Google leak reveals secret China plans for censored search …


Google is secretly planning to launch a censored version of its search engine in China within the next year, a leaked transcript seems to reveal.

According to The Intercept, Google’s search engine chief Ben Gomes held a meeting in July to discuss the progress of a new search engine, dubbed Project Dragonfly.

The platform would blacklist words and phrases like “human rights,” “Nobel Prize,” and “student protest,” in order to conform with China’s strict censorship laws.

“You have taken on something extremely important to the company,” Mr Gomes told the Google employees, according to the transcript obtained by the publication.

“I have to admit it has been a difficult journey. But I do think a very important and worthwhile one. And I wish ourselves the best of luck in actually reaching our destination as soon as possible.”

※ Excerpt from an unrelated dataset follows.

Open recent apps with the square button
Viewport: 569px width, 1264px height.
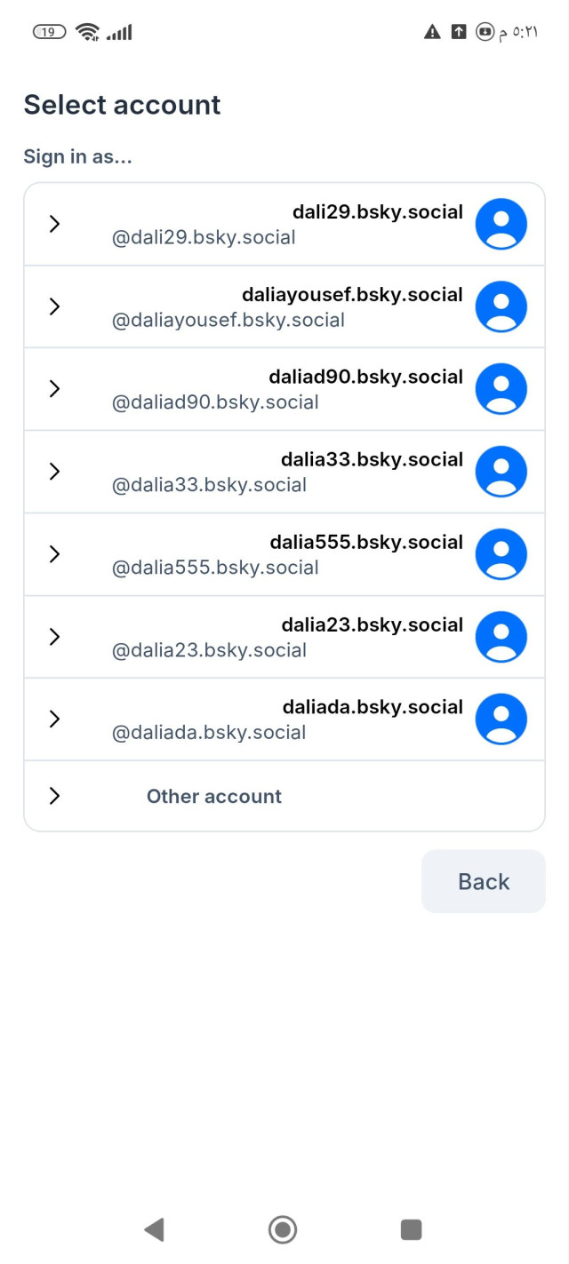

The tech giant has not publicly admitted the existence of the project but hundreds of Google employees have signed a letter demanding more transparency surrounding Dragonfly.

Many of Google’s apps and services – including Gmail, YouTube and Google Maps – are blocked in China, as well as other popular sites like Facebook, Twitter and Instagram.

By complying with Google’s censorship rules in order have the block lifted, the letter signed by Google employees states that it raises “urgent moral and ethical issues.”

The US government is also weary of Google’s plans, with US Vice President Mike Pence recently calling on Google to stop working on a censored Chinese search engine.

“Google should immediately end development of the ‘Dragonfly’ app that will strengthen Communist Party censorship and compromise the privacy of Chinese customers,” Pence said in remarks on the Trump Administrations’ policy towards China.

According to the leaked transcript, the launch of the search engine is planned for early next year. 

“While we are saying it’s going to be six and nine months [to launch], the world is a very dynamic place,” Mr Gomes said.

Google did not respond to a request for comment.